** Opening Data for analysis block **

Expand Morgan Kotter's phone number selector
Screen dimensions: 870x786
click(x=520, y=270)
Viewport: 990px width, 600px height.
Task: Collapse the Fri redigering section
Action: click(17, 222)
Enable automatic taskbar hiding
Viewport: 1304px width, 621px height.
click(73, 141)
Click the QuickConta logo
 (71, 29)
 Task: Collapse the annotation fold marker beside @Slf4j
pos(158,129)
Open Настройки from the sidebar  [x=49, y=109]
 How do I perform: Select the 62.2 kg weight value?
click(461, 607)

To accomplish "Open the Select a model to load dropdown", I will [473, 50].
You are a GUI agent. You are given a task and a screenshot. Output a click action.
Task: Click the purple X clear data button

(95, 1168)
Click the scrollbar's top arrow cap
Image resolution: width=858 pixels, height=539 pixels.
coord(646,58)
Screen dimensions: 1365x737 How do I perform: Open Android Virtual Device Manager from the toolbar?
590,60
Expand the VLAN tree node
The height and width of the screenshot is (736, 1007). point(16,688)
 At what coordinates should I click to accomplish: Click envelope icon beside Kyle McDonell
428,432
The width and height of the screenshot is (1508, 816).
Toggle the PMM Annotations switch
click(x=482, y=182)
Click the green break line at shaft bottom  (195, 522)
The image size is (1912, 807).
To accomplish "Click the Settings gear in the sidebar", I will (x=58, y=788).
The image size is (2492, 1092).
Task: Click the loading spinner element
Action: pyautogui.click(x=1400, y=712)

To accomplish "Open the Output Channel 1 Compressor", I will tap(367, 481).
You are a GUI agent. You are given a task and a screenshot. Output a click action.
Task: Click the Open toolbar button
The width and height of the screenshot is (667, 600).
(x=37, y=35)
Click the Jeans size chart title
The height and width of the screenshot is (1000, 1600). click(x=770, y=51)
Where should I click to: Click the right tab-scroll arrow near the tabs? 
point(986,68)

** Closing Data for analysis block **

Problem:
All that belongs in the answer is the run of lines above from the line containing "Expand the VLAN tree node" through the line containing "The image size is (1912, 807).", exactly as written.

Task output:
Expand the VLAN tree node
The height and width of the screenshot is (736, 1007). point(16,688)
 At what coordinates should I click to accomplish: Click envelope icon beside Kyle McDonell
428,432
The width and height of the screenshot is (1508, 816).
Toggle the PMM Annotations switch
click(x=482, y=182)
Click the green break line at shaft bottom  (195, 522)
The image size is (1912, 807).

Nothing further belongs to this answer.